* _SOURCE EXTRACT_
⁂

Personal information
- Born: February 15, 1983 (age 43) Daytona Beach, Florida, U.S.
- Listed height: 5 ft 11 in (1.80 m)
- Listed weight: 235 lb (107 kg)

Career information
- High school: Mainland (Daytona Beach, Florida)
- College: UConn

Career history
- 2006–2008: Saskatchewan Roughriders
- 2009–2010: Edmonton Eskimos
- 2012: Saskatchewan Roughriders*
- * Offseason or practice squad member only

Awards and highlights
- Grey Cup champion (2007); CFL All-Star (2008); 2× CFL West All-Star (2007, 2008);
- Stats at CFL.ca

= Maurice Lloyd =

American gridiron football player (born 1983)

Maurice Lloyd (February 15, 1983) is an American former professional football linebacker who played for the Saskatchewan Roughriders and Edmonton Eskimos of the Canadian Football League (CFL). After spending three seasons with the Roughriders, he signed with the Eskimos and spent two seasons with that team. He sat out the 2011 season before re-signing with Saskatchewan. He played college football at UConn.

⁂

* _RECORDS PROVIDED_

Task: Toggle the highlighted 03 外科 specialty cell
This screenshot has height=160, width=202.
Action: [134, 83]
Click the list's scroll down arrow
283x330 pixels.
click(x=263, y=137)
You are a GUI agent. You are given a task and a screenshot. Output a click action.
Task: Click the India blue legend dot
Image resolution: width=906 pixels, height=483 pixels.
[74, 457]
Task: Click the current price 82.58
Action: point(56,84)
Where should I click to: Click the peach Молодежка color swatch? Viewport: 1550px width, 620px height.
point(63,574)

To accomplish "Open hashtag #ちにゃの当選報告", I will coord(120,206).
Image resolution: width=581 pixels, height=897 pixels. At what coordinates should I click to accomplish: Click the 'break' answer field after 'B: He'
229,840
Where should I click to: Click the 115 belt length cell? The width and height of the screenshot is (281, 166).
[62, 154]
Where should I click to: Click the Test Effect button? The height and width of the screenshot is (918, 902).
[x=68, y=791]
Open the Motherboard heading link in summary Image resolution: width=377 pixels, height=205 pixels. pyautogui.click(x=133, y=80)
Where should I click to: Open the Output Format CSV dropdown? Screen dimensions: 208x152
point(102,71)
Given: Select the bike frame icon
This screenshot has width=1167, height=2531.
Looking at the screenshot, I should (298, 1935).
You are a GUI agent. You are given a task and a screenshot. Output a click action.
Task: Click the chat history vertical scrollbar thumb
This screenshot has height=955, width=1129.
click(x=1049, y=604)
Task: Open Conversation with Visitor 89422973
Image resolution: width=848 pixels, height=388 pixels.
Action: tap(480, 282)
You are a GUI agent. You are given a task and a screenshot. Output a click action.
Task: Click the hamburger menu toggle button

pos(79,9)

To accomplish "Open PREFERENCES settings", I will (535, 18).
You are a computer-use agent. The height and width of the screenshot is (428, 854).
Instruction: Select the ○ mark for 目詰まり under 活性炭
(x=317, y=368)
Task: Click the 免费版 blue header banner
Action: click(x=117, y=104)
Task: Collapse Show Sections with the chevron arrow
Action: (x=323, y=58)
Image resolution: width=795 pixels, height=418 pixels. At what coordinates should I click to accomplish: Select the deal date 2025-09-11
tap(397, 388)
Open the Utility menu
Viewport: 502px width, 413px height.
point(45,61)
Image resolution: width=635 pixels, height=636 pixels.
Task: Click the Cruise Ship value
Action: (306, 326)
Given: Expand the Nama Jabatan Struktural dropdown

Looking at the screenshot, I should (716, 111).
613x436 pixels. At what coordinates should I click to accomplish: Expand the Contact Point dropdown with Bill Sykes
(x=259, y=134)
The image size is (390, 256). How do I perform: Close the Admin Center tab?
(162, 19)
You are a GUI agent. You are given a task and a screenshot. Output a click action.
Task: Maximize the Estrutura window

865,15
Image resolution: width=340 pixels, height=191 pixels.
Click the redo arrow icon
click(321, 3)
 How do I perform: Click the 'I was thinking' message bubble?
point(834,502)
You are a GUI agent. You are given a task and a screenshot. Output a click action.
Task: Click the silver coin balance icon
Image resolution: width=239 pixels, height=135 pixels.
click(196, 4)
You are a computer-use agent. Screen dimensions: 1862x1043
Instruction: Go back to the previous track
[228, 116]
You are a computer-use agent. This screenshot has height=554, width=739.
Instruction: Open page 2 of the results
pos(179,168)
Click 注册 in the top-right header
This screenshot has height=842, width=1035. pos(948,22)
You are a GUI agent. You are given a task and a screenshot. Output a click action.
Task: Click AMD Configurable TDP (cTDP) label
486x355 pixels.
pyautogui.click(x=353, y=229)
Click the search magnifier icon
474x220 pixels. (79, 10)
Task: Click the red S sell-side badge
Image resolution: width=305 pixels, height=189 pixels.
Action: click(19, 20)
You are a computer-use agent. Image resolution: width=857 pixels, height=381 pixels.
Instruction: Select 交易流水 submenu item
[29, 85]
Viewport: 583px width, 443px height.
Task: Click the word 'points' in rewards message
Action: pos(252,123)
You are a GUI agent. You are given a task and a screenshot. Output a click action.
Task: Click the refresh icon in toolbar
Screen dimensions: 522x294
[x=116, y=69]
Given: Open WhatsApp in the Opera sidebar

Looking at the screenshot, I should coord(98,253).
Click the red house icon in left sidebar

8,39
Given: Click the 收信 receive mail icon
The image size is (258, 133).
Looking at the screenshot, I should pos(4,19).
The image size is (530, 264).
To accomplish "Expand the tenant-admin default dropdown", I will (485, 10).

⁂

* _PROBLEM REQUIREMENTS_
Pick up the biography of linebacker Maurice Lloyd after its last sentence and continue it.

* _REPLY TO THE EXERCISE_
==College career==
Lloyd attended the University of Connecticut under coach Randy Edsall. He started at the middle linebacker for the Huskies all four seasons, from 2001 to 2004 and was able to record 18 solo tackles his Sophomore year. His junior year, he led his team in tackles with 122 and he finished his senior year with 117 tackles, 12 tackles for losses, three quarterback sacks, and an interception.

==Professional career==
===Saskatchewan Roughriders (first stint)===
In May 2006, Lloyd was signed as a free agent by the Saskatchewan Roughriders. He started in six regular season games and both playoff games at middle linebacker, making his CFL debut in week 13.

In 2007, Lloyd started 16 regular season games, both playoff games, and the 95th Grey Cup game, missing two regular season games due to injury. Lloyd finished the regular season with 69 defensive tackles, four special teams tackles, three quarterback sacks and two interceptions. He was named a West Division All Star for the year.

On September 4, 2008 Lloyd was named the CFL's defensive player of the month and later became a 2008 CFL All-Star.

===Edmonton Eskimos===
Lloyd signed with the Edmonton Eskimos on February 16, 2009. After two seasons with the Eskimos, Lloyd was released on March 14, 2011. He was not picked up by a CFL team during the 2011 season.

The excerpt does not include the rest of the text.